I want to strip out all of the "header data" (everything from <html>.......<table>[GOOD DATA]<more junk>)

I am guessing that Regular Expressions are probably the best way to go, but I have the slightest idea of how to begin. Can anyone share aome info to get me on my way?

Thanks!

bsterz

3:10 am on Jul 5, 2004 (gmt 0)

If you have some perl skilz I would suggest:

HTML::Parser
[search.cpan.org...]

And:
HTML::TableExtract

I use em for tons of screen scraping stuff.

Bill

erikcw

5:09 am on Jul 5, 2004 (gmt 0)

Unfortunatly, Perl is not an option. I need to do it in PHP. Any ideas?

coopster

2:01 pm on Jul 5, 2004 (gmt 0)

I have seen some classes for parsing html tables with PHP as well, can't remember where now, maybe somebody else can offer more...

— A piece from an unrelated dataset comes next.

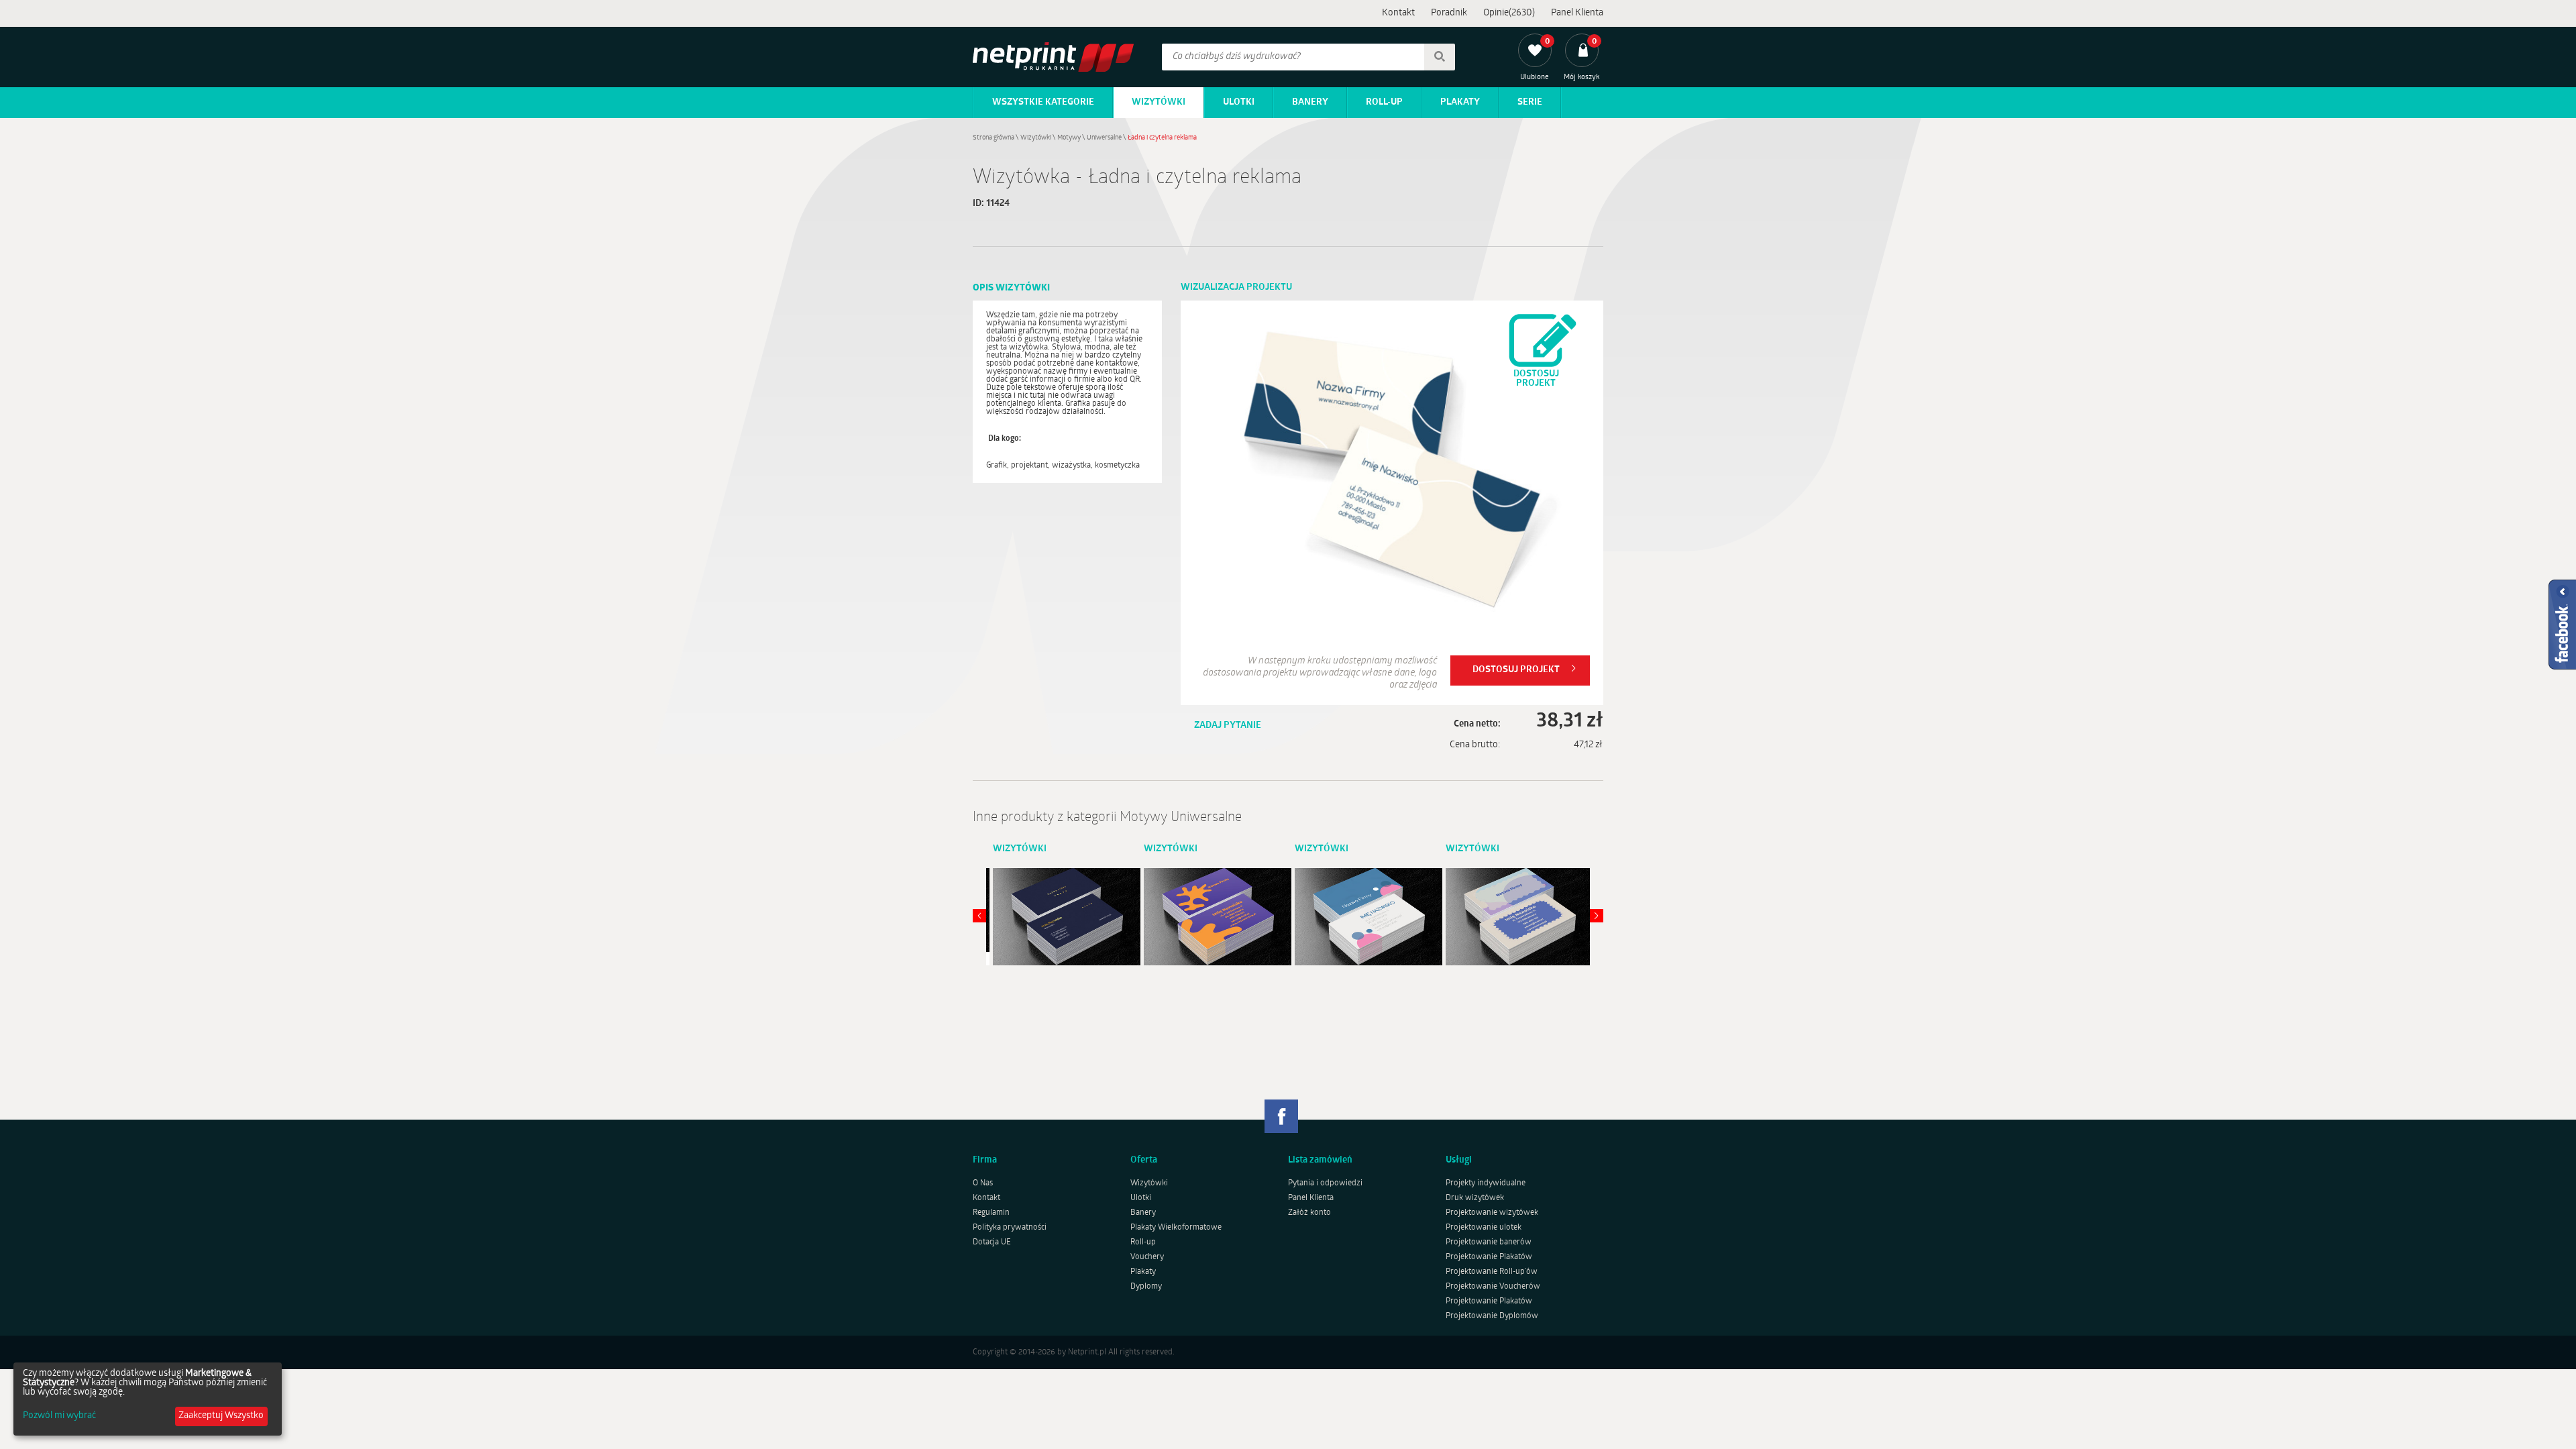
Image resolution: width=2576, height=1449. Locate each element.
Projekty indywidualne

Anyway, here is a regular expression to get you started:

preg_match("/<table>(.*)<\/table>/Uis", $string, $matches); 
print $matches[1];

Breaking it down a bit, we are looking for a subpattern [php.net]. We do this by using parentheses. Note that our subpattern is searching for everything between the <table> tags. The second table tag has to have it's slash escaped since it is the pattern delimiter. The "Uis" characters are modifiers.
There are quite a few good tutorials and links all over WebmasterWorld regarding regular expressions. The manual comes in quite handy as well.

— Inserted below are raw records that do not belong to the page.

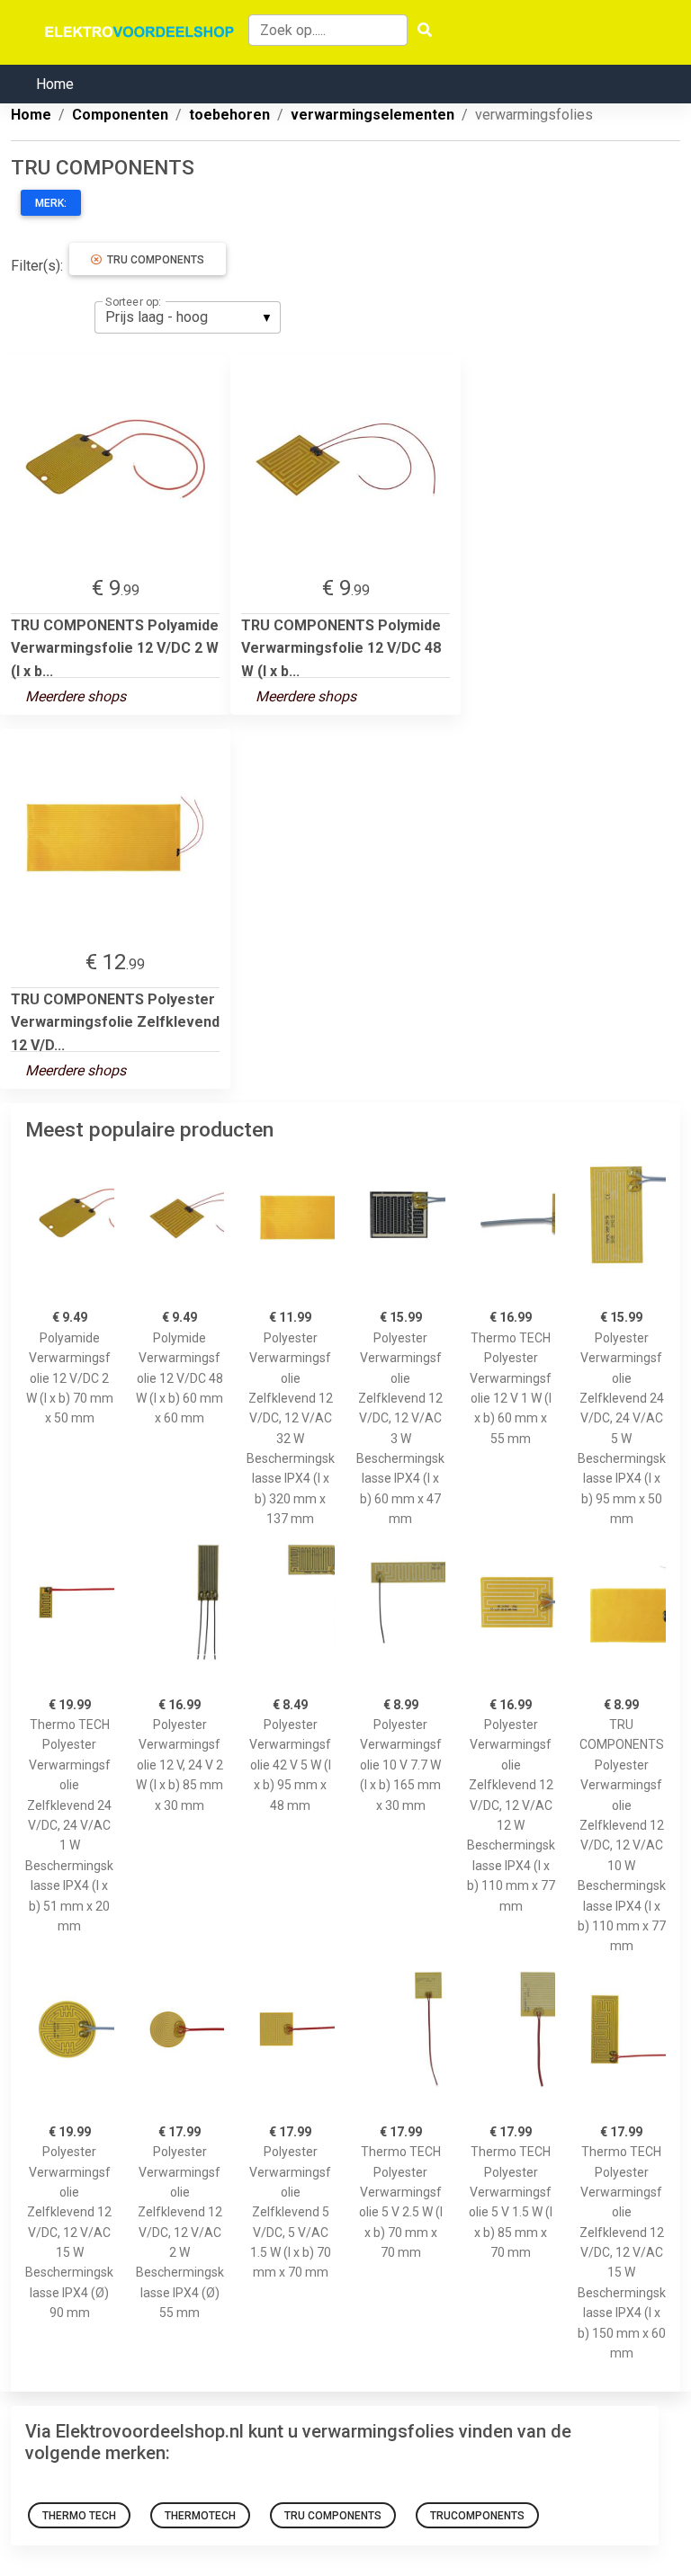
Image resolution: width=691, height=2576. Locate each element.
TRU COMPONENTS (153, 260)
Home (55, 84)
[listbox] (187, 317)
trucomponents (477, 2515)
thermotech (200, 2515)
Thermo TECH (79, 2515)
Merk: (51, 203)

Regular Expression Functions (Perl-Compatible) [php.net]

erikcw

10:11 pm on Jul 5, 2004 (gmt 0)

Worked like a charm! Wow, I thought that the code was going to be so much more complex! I ended up using a combination of the REGEX match above and preg_replace to pull out the last of the junk-data.

Thanks!

coopster

10:24 pm on Jul 5, 2004 (gmt 0)

You're welcome. Now, if you are simply using echo or print to send that to the browser to see what you are getting, you may have <tr> and <td> tags in there still you know! Use your browser's View Source option to have a look at what is indeed there. Unless, of course, that is what you are referring to when you said you used preg_replace() to get the rest of the junk data out...

erikcw

10:41 pm on Jul 5, 2004 (gmt 0)

In order to correct having the extra "table data", I used strip_tags() to pull out all of the html. I was then left with just the data. I then ran it through preg_replace() to remove numbers that were next to each item (it was a numbered list).

Thanks!

coopster

10:59 pm on Jul 5, 2004 (gmt 0)

Hey, good for you, strip_tags() was a nice touch. Cheers.